Data items:
◆ ◆ ◆ ◆ ◆ ◆ ◆

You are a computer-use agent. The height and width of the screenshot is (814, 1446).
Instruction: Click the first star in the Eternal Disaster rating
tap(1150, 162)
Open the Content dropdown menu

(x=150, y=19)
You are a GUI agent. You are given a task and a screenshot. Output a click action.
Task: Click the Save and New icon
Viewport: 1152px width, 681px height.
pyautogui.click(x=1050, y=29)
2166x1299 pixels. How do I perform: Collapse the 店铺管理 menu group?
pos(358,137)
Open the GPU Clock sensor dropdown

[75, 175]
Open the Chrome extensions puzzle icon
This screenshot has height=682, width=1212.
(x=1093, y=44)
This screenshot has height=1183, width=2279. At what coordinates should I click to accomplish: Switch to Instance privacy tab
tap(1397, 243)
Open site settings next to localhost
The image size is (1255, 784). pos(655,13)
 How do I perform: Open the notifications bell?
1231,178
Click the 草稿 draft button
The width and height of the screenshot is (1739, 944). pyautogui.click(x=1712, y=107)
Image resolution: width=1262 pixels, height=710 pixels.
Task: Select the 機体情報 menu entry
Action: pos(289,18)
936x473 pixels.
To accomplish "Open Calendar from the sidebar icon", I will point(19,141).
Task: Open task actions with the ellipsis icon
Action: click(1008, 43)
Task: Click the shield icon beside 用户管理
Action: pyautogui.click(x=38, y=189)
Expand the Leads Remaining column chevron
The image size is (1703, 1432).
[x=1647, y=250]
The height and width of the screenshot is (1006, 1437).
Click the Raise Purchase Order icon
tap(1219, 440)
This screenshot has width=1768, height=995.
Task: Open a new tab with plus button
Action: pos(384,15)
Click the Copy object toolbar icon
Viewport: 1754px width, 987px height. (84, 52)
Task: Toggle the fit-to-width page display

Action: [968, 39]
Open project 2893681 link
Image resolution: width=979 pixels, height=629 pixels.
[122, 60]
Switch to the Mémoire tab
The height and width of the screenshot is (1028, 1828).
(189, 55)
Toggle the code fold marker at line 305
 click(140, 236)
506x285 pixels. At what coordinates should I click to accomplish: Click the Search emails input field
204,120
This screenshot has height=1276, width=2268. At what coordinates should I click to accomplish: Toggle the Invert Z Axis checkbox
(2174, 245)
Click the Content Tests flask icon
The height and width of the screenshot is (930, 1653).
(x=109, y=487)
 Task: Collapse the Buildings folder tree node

◆ ◆ ◆ ◆ ◆ ◆ ◆

*Description of the task*
Scan the records above for the word "agent" and return every line where it occurs.

*Result*
You are a computer-use agent. The height and width of the screenshot is (814, 1446).
You are a GUI agent. You are given a task and a screenshot. Output a click action.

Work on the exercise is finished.